**TEXTO FORNECIDO**
Tentei vários escritórios de advogados e havia sim os que realmente pagavam aos seus estagiários (cerca de 5%), mas as funções eram sempre as mesmas e pouco ou mesmo nada se aprendia (o estágio serve para isso mesmo, aprender!). Optei por um escritório de advogados mais pequeno em que pudesse realmente aprender qualquer coisa, mas tal como 95% dos escritórios em que fiz entrevistas, este não pagava aos estagiários. TORNEI-ME UM ESCRAVO! Ou melhor, PIOR QUE UM ESCRAVO pois pagava para trabalhar (despesas de transporte, alimentação, telemóvel, entre outras). E no meio disto tudo, como pagava essas despesas!? Com outro trabalho, que me pagava e em que tinha funções que V. Excia certamente considera “inferiores”. Ou seja, para me sustentar e sustentar o meu estágio fui forçado a ter dois Trabalhos (muita gente diria empregos, mas eu digo TRABALHO!). Certo e sabido que a energia e o ânimo para manter esta situação foi-se desvanecendo, tornando-se a mesma, com o tempo, impraticável!
Tomei uma decisão, abdiquei dos meus sonhos e EMIGREI! Hoje, estou a viver em Maputo, Moçambique, trabalho num escritório de Advogados conceituado, em que sou Consultor Senior (imagine-se em Portugal ser senior com 25 anos, IMPENSÁVEL!). Tenho a minha vida de novo nos carris e não tenciono sair daqui.

**ENTRADAS FORNECIDAS**
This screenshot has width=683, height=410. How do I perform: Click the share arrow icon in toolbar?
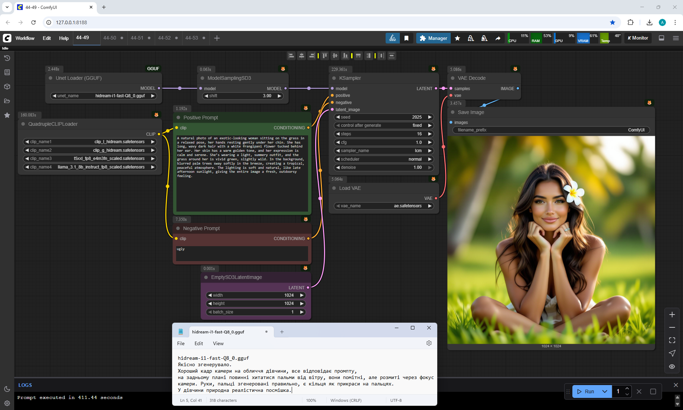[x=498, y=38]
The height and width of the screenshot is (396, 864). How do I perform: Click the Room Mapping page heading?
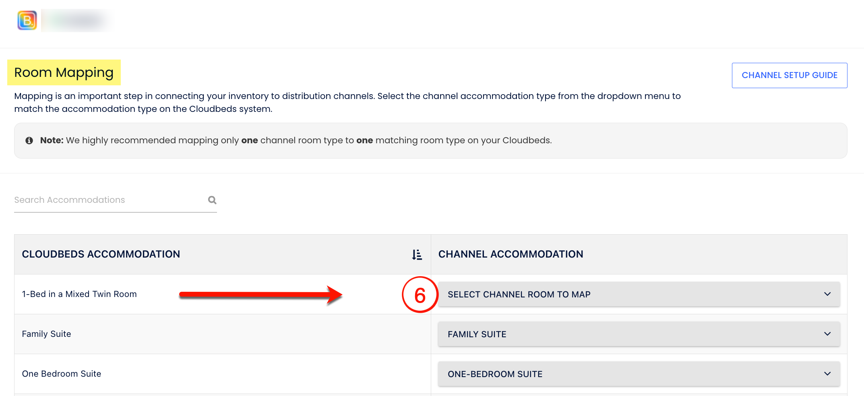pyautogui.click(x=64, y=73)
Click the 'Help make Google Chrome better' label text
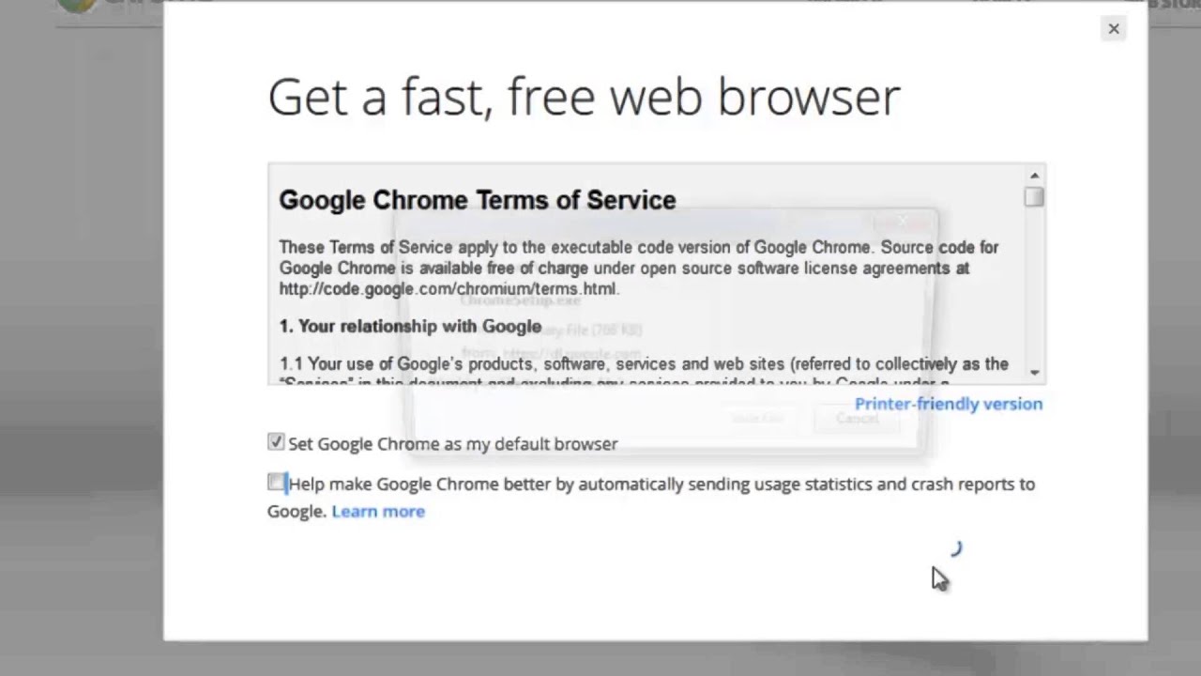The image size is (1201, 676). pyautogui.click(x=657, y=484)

...

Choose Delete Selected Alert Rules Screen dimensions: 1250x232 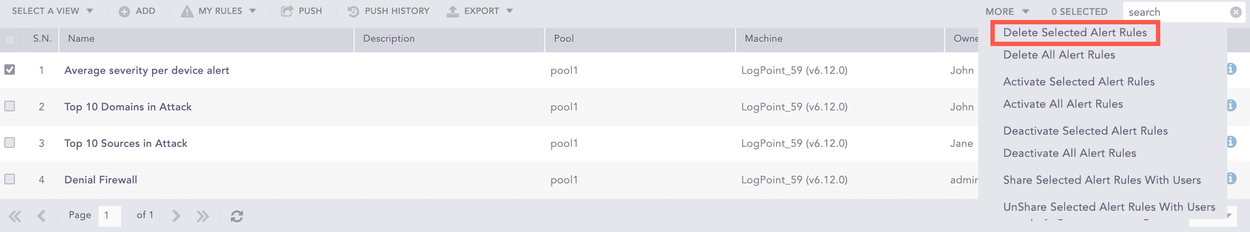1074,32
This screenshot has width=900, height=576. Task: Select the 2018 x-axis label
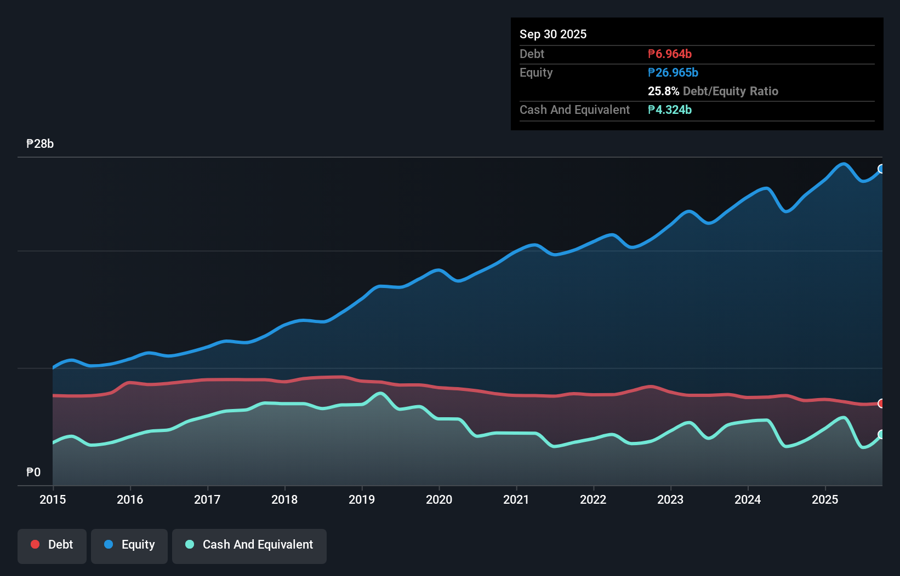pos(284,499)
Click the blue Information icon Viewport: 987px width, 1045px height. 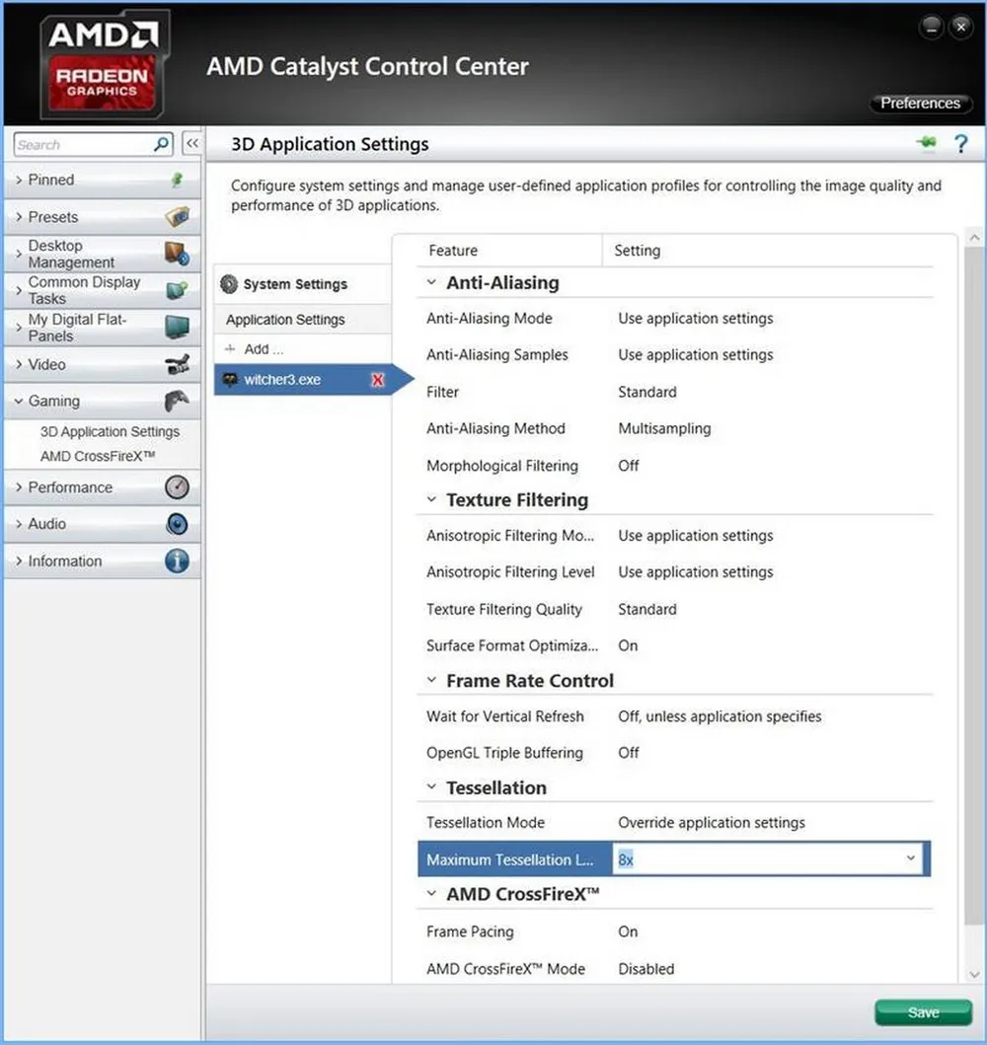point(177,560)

==

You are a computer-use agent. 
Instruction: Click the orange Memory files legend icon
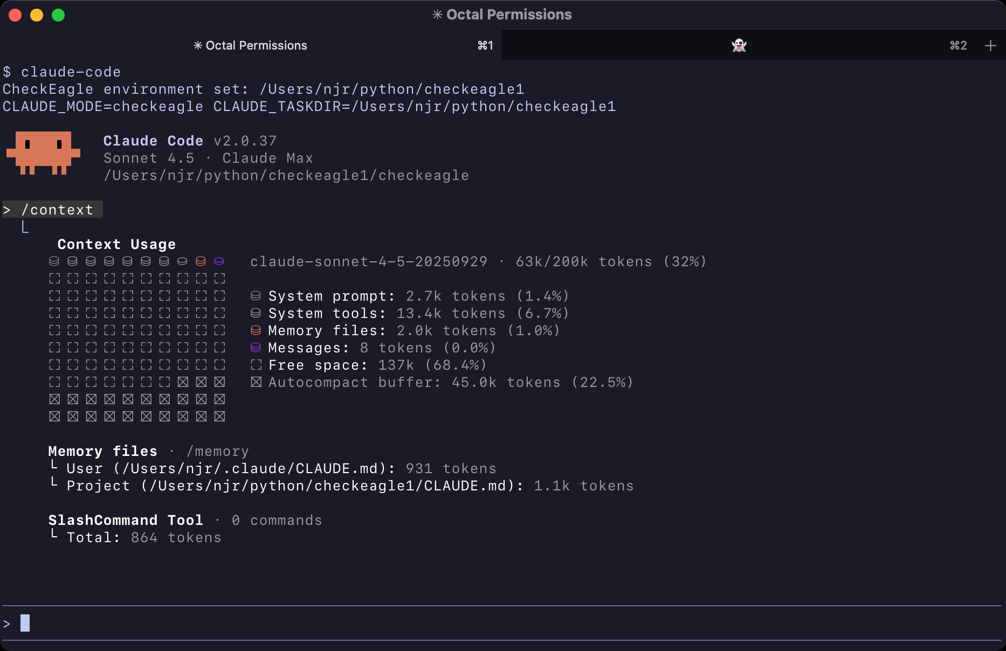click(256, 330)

**OBJETIVO DO EXERCÍCIO**
Pode devolver na íntegra o texto sobre o estágio não remunerado e a emigração, sem alterar uma única palavra?

**RESPOSTA**
Tentei vários escritórios de advogados e havia sim os que realmente pagavam aos seus estagiários (cerca de 5%), mas as funções eram sempre as mesmas e pouco ou mesmo nada se aprendia (o estágio serve para isso mesmo, aprender!). Optei por um escritório de advogados mais pequeno em que pudesse realmente aprender qualquer coisa, mas tal como 95% dos escritórios em que fiz entrevistas, este não pagava aos estagiários. TORNEI-ME UM ESCRAVO! Ou melhor, PIOR QUE UM ESCRAVO pois pagava para trabalhar (despesas de transporte, alimentação, telemóvel, entre outras). E no meio disto tudo, como pagava essas despesas!? Com outro trabalho, que me pagava e em que tinha funções que V. Excia certamente considera “inferiores”. Ou seja, para me sustentar e sustentar o meu estágio fui forçado a ter dois Trabalhos (muita gente diria empregos, mas eu digo TRABALHO!). Certo e sabido que a energia e o ânimo para manter esta situação foi-se desvanecendo, tornando-se a mesma, com o tempo, impraticável!
Tomei uma decisão, abdiquei dos meus sonhos e EMIGREI! Hoje, estou a viver em Maputo, Moçambique, trabalho num escritório de Advogados conceituado, em que sou Consultor Senior (imagine-se em Portugal ser senior com 25 anos, IMPENSÁVEL!). Tenho a minha vida de novo nos carris e não tenciono sair daqui.